Jusqu’à la Conférence de Durban sur le racisme en 2001, le thème des réparations liées à la Traite atlantique était absent des conférences de l'ONU et de l'UNESCO sur le racisme. Les revendications portaient sur la formation d'un nouvel ordre économique international, fondé sur l'élimination de l'échange inégal, le droit à l'industrialisation, la non ingérence dans les affaires internes des pays en voie de développement et le démantèlement des bases militaires étrangères.

C'est dans ce cadre que le Sud put obtenir la valorisation du rôle économique des Nations Unies (formation de la CNUCED en 1964, de l’ONUDI en 1967 et Déclaration sur le Nouvel ordre économique international de 1974), et que, pour la première fois, un groupe de pays décida unilatéralement d'augmenter le prix des produits de base exportés (L'OPEP quadrupla le prix du baril du pétrole brut entre 1973 et 1974). En Afrique, l’offensive anti-impérialiste persista sur le front de l’analyse et des propositions jusqu’en 1980, comme le montre l’adoption du plan d’Action de Lagos par lequel les Etats africains s’engageaient à programmer l’industrialisation et l’appropriation technologique accélérées.

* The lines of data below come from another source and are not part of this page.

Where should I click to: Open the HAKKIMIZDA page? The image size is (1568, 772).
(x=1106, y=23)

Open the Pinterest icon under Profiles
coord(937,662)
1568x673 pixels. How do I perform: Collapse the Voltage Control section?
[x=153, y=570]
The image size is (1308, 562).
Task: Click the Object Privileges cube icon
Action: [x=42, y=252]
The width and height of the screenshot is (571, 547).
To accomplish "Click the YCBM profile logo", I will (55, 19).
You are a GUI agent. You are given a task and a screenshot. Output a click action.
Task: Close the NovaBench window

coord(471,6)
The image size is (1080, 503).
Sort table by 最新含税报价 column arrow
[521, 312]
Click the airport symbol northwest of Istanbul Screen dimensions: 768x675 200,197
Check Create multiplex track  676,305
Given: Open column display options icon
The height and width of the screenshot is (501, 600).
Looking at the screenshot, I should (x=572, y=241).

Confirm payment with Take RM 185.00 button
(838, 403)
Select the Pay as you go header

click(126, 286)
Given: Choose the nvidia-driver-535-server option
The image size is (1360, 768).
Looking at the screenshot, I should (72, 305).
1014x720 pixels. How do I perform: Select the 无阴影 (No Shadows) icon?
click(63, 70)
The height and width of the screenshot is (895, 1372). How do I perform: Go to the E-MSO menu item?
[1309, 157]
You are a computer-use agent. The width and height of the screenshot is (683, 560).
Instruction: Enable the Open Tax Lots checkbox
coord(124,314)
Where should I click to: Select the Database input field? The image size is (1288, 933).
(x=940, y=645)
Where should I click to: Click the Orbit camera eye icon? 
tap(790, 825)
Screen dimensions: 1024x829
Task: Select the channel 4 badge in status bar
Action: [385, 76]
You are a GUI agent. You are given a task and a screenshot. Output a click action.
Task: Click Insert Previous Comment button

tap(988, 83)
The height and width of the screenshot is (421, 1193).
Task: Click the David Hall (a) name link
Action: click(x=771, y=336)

L'émergence du thème des réparations comme mécanisme de soutien des politiques de développement est une des conséquences de l’affaiblissement du front Sud à partir du milieu des années 1970. Face à la crise de la croissance économique, les puissances impérialistes avaient favorisé l’endettement des Etats du Sud non auprès de leurs Etats, mais de leurs Banques privées, du FMI et de la Banque Mondiale. La dette paraissait ainsi dépolitisée, alors qu’il s’agissait de l’augmentation du pouvoir politique des STN financières. Le mal endettement fut en fait programmé comme un moyen économique puissant pour empêcher la cristallisation des forces du socialisme et du nationalisme dans chaque pays et briser le front Sud.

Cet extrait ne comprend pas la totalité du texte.